Precision medicine approaches use individual cancer mutations as targets for new treatments, but ultimately understanding and targeting the origins of these mutations may be a more powerful strategy to prevent and treat many types of cancers. By studying collective patterns of mutations, researchers from the Wellcome Sanger Institute and their collaborators reveal the underlying processes that lead to cancer in a study published March 7 in Cell. Their comprehensive genomic analysis provides an essential resource cataloging cancer signatures across cancer types and models, while also generating novel insights into different mechanisms that generate cancer mutations.
“Common mutational signatures indicate past activity of the underlying processes,” explains first author Mia Petljak of the Wellcome Sanger Institute. “Each mutational process… leaves a mutational signature imprinted on the genome.” Prior research revealed 50 such mutational signatures across a range of cancer types, but most of their underlying biological mechanisms have yet to be decoded. Petljak and colleagues leveraged recent advances in genetic sequencing technologies to comprehensively examine these signatures and their origins.
In a tour de force, they sequenced 1,001 human cancer cell lines (from the COSMIC Cell Line Project) and 577 xenograft models (from the NCI Patinet-Derived Models Repository) most commonly used in cancer research. In particular, the team analyzed mutational signatures for clues as to when the mutations accumulated, and found that different mutational processes exhibited different time stamps.
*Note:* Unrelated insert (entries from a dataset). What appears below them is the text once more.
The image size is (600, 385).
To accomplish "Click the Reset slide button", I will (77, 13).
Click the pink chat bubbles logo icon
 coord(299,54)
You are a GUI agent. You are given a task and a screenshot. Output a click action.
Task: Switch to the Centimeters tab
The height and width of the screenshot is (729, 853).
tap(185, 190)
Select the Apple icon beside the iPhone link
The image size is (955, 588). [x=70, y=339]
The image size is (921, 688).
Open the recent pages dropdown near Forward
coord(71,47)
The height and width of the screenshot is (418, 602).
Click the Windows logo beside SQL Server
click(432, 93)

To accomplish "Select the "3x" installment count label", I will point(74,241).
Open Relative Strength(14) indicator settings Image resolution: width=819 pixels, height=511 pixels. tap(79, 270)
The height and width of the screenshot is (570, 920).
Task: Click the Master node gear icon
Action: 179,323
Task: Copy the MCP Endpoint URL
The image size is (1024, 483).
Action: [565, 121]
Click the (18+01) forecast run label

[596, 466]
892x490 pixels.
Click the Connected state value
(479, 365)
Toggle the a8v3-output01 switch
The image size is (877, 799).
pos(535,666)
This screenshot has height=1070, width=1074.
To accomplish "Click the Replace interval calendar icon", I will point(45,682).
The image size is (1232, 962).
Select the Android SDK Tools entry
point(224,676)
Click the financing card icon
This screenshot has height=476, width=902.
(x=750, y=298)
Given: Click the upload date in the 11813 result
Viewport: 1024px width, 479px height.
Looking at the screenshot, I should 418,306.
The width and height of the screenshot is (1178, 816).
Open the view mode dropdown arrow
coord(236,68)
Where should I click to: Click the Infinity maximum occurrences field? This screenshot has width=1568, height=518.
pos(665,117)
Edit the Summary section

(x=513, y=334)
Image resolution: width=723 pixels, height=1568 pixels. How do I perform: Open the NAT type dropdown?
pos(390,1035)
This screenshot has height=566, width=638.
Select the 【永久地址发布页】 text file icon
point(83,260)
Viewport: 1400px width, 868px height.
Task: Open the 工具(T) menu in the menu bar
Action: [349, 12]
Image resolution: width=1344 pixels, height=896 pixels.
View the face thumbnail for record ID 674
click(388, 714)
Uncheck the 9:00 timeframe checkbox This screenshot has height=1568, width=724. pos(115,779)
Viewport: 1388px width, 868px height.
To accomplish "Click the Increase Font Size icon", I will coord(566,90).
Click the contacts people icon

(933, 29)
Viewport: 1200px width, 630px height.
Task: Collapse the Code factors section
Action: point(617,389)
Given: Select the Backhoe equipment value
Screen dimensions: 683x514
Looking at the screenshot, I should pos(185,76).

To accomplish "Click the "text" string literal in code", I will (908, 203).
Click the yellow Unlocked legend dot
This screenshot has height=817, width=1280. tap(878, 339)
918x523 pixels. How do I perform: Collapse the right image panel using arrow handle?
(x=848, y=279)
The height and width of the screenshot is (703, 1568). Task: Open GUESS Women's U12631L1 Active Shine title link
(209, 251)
“Mutational processes show varying degrees of activity over time,” says Petljak. For example, some mutational signatures are uniquely caused by environmental exposures like UV light or tobacco smoke, which only operate during exposure. Others are characteristic of defective DNA damage repair and replication, which continuously cause mutations at a steady rate. Most interestingly, the researchers discover a third type of signature indicative of bursts of mutational activity, which turn on and off. These signatures are generated by APOBEC, a DNA editing protein involved in anti-viral defenses. “In the first systematic study of mutational signatures in cell lines over time, we found that the signatures previously associated with APOBEC enzymes were the only mutations that came in bursts of activity,” says Petljak.
APOBEC associated signatures are common, present in 70% of cancer types, yet it is unclear why the protein turns on and off in cancer cells. “If we can determine exactly what triggers these mutational processes, it could be possible to avoid or limit that exposure, and thus help towards prevention of that cancer,” says lead author Prof Sir Mike Stratton of the Wellcome Sanger Institute. In living organisms, exposure to viruses or immune inflammation could trigger APOBEC activity, but in this study cells were isolated from such external influences, indicating that there must also be an internal switch. “The data suggest that the initiators of APOBEC mutagenesis in vitro are cell intrinsic and have intermittent and irregular activity. It is possible that these may also operate in vivo and may include modulators of availability of single-stranded DNA (ssDNA) substrate, changing access of APOBEC(s) to nuclear DNA and retro- transposon mobilization,” says Stratton.
The study also provides the resources to further investigate this lead. “By annotating over a thousand publicly available cancer cell lines with information on mutational signatures, we have provided the largest ever resource for experimentally investigating the biological mechanisms underlying these signatures,” says Dr Peter Campbell, an author from the Wellcome Sanger Institute.
“Cell lines that continue to generate APOBEC-associated, and other, signatures over time now provide us and other groups with a set of powerful tools to study root causes of human cancer – the origins of mutations,” says Stratton.